Из цирюльни Ефима Филиппова несет паленым: приказчики завиваются.
– Продай, Петрович, соловья, – обращается к Дягилеву чиновник.
– Никак невозможно-с!
– Я бы деньги хорошие дал.
– Нельзя-с этого. Это такой соловей, что, кажется, умереть мне легче, чем его лишиться. Вчера он, батюшка, как пошел это вечером орудовать, думаю – не в царстве ли я небесном. Вот какой соловей! А перепелов не видали?
– Нет!
– Тоже, я вам доложу, перепела! Вчера один какой-то: «Продай перепела». – «Тут, говорю, два: вот перепел, и вот перепел». – «Вот этого», говорит. «Этому, говорю, цены нет». – «Почему?» – «Потому, говорю, у этого раскат… и у этого раскат».
Старик воодушевился и начал подражать перепелу.
– Вот вы, говорю, и знайте, какой это есть перепел.

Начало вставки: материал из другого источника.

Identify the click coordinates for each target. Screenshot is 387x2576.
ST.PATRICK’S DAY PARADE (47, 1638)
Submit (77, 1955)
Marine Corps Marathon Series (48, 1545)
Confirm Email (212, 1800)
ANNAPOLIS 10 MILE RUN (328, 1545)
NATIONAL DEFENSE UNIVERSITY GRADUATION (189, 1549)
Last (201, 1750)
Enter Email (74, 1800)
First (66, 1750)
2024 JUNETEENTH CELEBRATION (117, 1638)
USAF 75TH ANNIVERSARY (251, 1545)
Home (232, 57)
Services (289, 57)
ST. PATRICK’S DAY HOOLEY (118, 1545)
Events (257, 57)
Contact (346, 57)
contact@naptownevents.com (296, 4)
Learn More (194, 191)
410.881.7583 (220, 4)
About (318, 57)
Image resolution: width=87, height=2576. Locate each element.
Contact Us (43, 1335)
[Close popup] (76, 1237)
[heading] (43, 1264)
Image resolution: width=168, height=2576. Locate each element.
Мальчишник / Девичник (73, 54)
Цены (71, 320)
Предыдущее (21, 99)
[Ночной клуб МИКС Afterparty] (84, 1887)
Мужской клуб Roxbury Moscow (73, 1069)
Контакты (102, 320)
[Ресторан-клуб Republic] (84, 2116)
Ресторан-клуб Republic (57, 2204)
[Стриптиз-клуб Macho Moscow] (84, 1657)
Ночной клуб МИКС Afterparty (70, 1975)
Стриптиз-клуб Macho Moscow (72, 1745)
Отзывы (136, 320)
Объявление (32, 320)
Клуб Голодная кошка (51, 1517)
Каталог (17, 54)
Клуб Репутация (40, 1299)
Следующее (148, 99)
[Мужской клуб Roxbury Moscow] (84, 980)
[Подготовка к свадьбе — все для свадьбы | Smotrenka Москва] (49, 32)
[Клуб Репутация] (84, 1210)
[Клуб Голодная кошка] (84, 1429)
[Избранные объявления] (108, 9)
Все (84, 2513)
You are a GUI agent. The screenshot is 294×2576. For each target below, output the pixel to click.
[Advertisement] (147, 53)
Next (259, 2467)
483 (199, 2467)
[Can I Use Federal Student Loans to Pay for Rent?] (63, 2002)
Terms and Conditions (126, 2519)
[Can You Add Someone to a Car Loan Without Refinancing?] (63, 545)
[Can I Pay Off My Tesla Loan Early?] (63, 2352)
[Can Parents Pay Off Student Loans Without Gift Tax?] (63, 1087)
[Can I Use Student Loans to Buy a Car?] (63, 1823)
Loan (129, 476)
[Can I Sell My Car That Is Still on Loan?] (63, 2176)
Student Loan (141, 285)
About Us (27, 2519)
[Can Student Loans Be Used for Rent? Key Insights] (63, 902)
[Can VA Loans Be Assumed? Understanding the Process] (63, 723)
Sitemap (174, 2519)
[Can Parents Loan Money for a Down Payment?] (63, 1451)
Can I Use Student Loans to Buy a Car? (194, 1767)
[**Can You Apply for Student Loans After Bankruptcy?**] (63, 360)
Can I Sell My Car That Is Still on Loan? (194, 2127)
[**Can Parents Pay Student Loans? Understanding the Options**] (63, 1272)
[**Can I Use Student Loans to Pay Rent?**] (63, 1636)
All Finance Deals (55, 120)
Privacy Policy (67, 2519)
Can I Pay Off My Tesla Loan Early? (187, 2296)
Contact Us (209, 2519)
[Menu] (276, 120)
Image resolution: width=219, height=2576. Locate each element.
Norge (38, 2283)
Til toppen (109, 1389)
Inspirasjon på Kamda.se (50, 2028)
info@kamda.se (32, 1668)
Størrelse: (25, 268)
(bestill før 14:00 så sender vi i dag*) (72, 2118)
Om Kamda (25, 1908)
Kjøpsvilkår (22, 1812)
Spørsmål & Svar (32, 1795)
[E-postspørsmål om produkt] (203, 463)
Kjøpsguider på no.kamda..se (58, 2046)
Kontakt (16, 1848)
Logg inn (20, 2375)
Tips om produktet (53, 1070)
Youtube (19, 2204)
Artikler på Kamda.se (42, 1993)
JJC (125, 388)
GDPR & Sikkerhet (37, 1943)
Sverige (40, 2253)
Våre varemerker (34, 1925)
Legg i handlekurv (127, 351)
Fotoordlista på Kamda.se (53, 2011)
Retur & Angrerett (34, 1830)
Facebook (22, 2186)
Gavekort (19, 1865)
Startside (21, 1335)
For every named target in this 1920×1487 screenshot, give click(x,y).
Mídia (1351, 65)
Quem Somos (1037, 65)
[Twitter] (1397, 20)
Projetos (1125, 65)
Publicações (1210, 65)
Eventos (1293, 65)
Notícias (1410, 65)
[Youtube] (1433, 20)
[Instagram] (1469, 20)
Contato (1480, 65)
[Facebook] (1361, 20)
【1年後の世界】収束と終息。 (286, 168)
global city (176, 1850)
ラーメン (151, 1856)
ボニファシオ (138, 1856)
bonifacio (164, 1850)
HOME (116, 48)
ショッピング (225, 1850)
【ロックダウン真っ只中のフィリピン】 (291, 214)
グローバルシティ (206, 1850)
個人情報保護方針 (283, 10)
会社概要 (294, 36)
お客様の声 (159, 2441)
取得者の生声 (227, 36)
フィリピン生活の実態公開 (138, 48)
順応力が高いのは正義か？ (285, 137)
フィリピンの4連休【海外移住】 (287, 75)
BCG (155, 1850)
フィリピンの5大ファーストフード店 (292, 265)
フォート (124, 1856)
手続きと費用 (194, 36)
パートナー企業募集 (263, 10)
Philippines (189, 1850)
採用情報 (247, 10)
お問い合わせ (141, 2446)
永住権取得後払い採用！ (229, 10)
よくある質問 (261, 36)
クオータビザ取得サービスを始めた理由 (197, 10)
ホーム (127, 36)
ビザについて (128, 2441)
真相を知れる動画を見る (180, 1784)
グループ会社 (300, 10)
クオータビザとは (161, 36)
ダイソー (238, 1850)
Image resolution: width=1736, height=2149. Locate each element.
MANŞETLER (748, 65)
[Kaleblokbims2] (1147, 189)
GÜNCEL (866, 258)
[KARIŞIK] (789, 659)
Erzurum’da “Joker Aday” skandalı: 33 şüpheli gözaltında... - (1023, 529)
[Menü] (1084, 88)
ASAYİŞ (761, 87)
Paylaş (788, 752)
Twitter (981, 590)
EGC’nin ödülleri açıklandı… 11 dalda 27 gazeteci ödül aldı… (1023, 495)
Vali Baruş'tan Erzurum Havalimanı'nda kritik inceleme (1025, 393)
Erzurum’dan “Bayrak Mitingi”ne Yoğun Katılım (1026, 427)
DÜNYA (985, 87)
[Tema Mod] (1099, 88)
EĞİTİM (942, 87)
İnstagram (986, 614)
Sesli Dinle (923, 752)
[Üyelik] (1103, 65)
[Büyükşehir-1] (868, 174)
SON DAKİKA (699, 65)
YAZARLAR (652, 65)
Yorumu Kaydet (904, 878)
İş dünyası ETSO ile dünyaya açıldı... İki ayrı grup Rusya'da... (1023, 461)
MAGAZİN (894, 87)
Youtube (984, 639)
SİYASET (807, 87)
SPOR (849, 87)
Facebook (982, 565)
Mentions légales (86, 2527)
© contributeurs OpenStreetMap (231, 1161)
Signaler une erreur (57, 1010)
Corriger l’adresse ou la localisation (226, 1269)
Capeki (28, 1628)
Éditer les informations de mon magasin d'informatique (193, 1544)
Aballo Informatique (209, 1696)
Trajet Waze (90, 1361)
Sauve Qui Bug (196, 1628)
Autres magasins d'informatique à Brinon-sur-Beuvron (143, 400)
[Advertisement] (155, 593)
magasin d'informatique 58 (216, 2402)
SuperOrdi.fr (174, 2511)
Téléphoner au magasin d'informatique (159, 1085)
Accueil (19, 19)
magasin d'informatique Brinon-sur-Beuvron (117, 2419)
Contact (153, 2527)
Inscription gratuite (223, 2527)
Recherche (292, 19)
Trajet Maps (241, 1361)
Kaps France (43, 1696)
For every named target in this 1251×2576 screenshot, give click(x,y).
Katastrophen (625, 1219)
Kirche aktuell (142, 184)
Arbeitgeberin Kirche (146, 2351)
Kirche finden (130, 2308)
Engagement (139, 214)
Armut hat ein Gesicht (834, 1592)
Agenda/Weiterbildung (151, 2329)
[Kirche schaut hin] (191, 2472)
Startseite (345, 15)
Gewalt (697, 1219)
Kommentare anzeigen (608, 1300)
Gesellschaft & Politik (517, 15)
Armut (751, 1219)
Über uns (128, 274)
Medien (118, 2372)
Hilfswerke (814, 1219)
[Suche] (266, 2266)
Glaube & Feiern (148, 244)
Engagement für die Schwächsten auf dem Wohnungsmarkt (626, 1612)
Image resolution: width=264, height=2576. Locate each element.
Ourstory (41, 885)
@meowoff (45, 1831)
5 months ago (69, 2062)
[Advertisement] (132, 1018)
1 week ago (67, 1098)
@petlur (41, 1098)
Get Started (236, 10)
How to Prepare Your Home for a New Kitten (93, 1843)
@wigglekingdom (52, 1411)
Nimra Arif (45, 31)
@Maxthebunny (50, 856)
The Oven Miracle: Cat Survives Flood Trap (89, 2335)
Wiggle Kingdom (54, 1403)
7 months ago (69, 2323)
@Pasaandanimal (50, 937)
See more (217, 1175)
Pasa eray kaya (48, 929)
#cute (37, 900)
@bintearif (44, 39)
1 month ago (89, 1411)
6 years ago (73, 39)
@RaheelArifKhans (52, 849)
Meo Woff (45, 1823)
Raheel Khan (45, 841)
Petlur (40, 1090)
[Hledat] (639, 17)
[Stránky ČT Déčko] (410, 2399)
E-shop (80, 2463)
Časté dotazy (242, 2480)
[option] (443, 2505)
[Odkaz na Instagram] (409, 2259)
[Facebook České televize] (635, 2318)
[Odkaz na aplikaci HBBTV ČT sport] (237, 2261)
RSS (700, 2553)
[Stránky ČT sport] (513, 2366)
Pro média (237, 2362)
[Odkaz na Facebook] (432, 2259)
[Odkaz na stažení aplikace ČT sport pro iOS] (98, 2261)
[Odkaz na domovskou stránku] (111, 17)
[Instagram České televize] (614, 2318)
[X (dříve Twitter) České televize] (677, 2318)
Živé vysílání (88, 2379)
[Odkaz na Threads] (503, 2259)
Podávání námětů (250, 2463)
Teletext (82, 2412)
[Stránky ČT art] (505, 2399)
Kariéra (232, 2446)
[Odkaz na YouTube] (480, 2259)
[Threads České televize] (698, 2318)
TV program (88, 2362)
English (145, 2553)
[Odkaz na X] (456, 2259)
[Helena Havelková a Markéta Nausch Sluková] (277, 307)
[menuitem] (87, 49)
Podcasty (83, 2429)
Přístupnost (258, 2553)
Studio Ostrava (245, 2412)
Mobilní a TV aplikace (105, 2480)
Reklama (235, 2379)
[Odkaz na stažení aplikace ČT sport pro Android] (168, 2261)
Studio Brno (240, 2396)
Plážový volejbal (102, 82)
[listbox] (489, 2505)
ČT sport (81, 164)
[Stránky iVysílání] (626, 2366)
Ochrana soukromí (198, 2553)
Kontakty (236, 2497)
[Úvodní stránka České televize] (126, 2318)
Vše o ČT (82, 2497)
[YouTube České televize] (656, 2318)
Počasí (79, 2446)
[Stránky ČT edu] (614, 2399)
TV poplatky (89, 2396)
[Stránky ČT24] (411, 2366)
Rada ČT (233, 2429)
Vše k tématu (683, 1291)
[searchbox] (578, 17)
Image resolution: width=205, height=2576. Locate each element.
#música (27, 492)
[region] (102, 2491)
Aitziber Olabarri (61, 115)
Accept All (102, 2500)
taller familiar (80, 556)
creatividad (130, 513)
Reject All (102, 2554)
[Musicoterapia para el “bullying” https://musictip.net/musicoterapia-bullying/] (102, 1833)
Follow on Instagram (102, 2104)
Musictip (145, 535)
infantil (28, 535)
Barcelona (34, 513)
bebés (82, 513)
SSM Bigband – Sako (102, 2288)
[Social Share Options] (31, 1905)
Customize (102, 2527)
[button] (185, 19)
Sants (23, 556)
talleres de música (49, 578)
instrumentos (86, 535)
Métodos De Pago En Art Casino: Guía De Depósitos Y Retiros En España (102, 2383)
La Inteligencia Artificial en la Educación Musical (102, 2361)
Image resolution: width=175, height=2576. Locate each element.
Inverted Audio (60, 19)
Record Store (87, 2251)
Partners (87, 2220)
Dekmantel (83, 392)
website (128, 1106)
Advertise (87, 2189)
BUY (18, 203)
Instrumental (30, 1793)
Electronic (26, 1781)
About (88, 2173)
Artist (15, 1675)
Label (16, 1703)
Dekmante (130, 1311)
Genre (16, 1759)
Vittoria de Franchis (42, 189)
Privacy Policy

Птицу, батюшка, – ее любить надо, надо понимать ее. Скворец у меня говорил все одно, как человек, и любил меня, как родного отца… Будил меня утром. Бывало, сядет на подушку: «Вставай, Петрович, вставай, Петрович!»
Старик все более и более воодушевлялся, черные глаза его разгорелись.
– Дочь у меня в родах мучилась, письмо написала: тятенька, помоги. Всю ночь я, батюшка, Василий Его-рыч, проплакал. Утром встал, взял его, голубчика, закрыл клетку платком, да и понес в Охотный ряд. Несу, а у самого слезы так в три ручья и текут, а он оттуда, из клетки-то: «Куда ты меня несешь, куда ты меня несешь?» – да таково жалобно…
Старик был убежден, что все это так было.
– Сел я на тумбочку, да и реву, как малый ребенок. Идет какой-то барин. «Об чем ты, старичок, плачешь?» – «Купите, говорю, сударь, скворца. Всю жизнь бы с ним не расстался, да беда пришла». – «Что, говорит, стоит?» – «Что дадите, говорю, дочь помирает». Дал две синеньких. «Неси, говорит, его с богом домой». Вот, батюшка…
Раздался трезвон. Собеседники скорыми шагами направились к церкви.
Обедня кончена. Все тем же порядком возвращаются домой. Улица опустела.